Present the data below as a numbered list, leaving out any blank lines.

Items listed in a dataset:
· · · · ·

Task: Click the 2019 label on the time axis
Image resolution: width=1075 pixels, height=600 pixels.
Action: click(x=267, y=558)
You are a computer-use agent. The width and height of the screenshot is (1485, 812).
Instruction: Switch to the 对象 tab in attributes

· · · · ·

## WRITTEN ANSWER
1. Task: Click the 2019 label on the time axis
2. Image resolution: width=1075 pixels, height=600 pixels.
3. Action: click(x=267, y=558)
4. You are a computer-use agent. The width and height of the screenshot is (1485, 812).
5. Instruction: Switch to the 对象 tab in attributes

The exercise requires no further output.